DOCUMENT SEGMENT:
START

Toum Garlic Sauce Recipe

Suzy Karadsheh of The Mediterranean Dish. In the kitchenSuzy Karadsheh
toum garlic sauce in a blue bowl. garlic head to the side
Toum is a Middle Eastern garlic sauce that is smooth, creamy, and bold. Once you master this easy 4-ingredient toum recipe, you have a versatile sauce or spread to use with many things from chicken kabobs, kofta, and shawarma to falafel, or fish. You can even toss it in your pasta or use it as a spread for your sandwiches. The sky's the limit!
Prep – 20 minutes
Cook – 0 minutes
Total – 20 minutes
Middle Eastern
Serves – 18 tablespoons


  • Food processor


  • 1 head garlic
  • 1 tsp kosher salt
  • 1 lemon juice of
  • 1 3/4 cups grape seed oil or sunflower oil (a neutral tasting oil)
  • 4 to 6 tbsp ice water


  • Peel the garlic cloves. Cut the cloves in half and remove the green germ (this is optional).

END

LISTING:

START

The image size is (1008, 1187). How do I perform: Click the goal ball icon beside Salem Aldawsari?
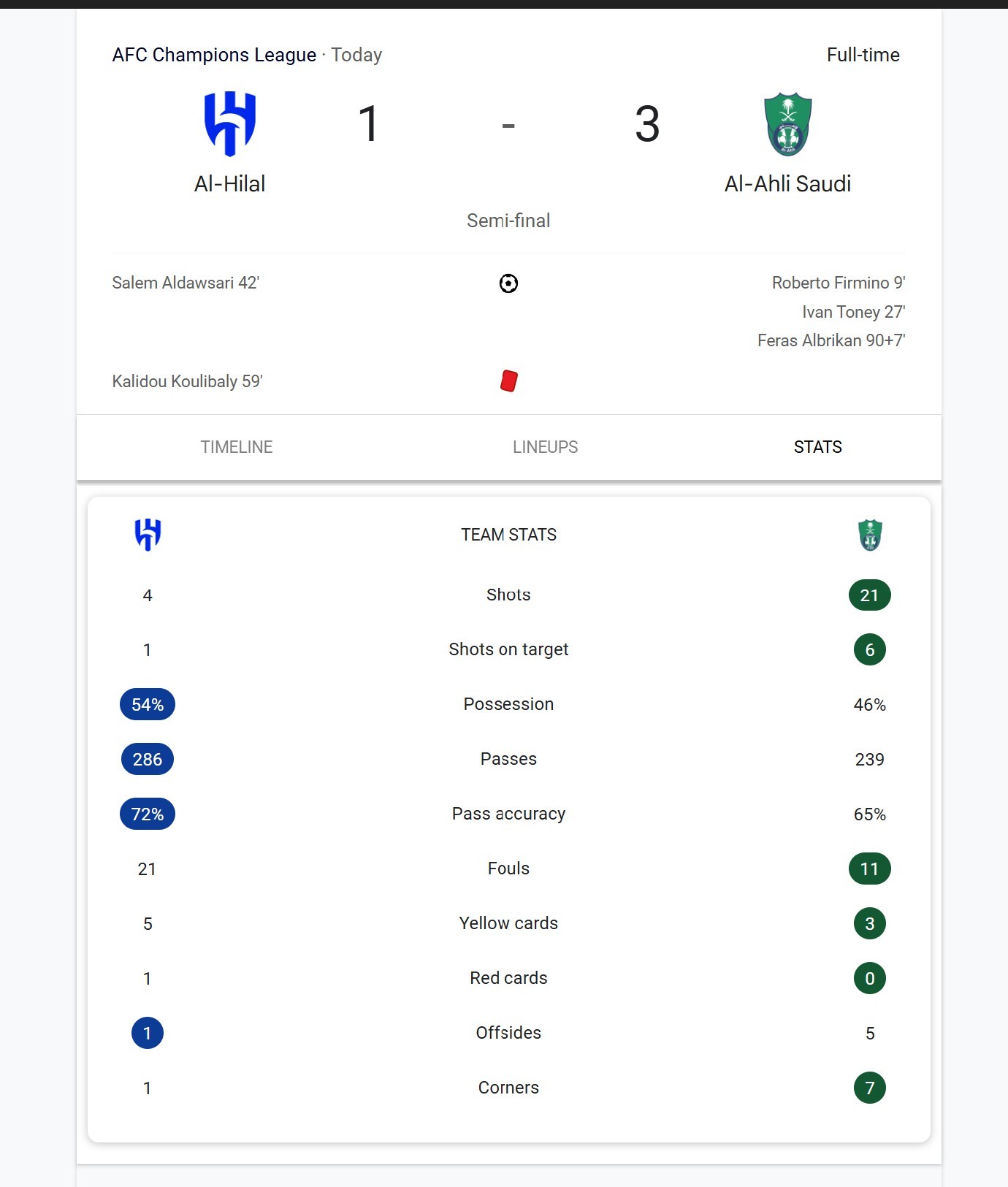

END
START

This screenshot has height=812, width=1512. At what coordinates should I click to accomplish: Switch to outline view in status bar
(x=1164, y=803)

END

REQUIRED WORK:
(1) In the toum recipe, list each ingredient it calls for.
(2) Repeat a stretch of the toum recipe word for word: begin at the words "Prep – 20 minutes" and stop after "neutral tasting oil)".

EXPECTED OUTPUTS:
(1)
- Garlic
- Kosher salt
- Lemon juice
- Grape seed oil or sunflower oil
- Ice water

(2)
Prep – 20 minutes
Cook – 0 minutes
Total – 20 minutes
Middle Eastern
Serves – 18 tablespoons


  • Food processor


  • 1 head garlic
  • 1 tsp kosher salt
  • 1 lemon juice of
  • 1 3/4 cups grape seed oil or sunflower oil (a neutral tasting oil)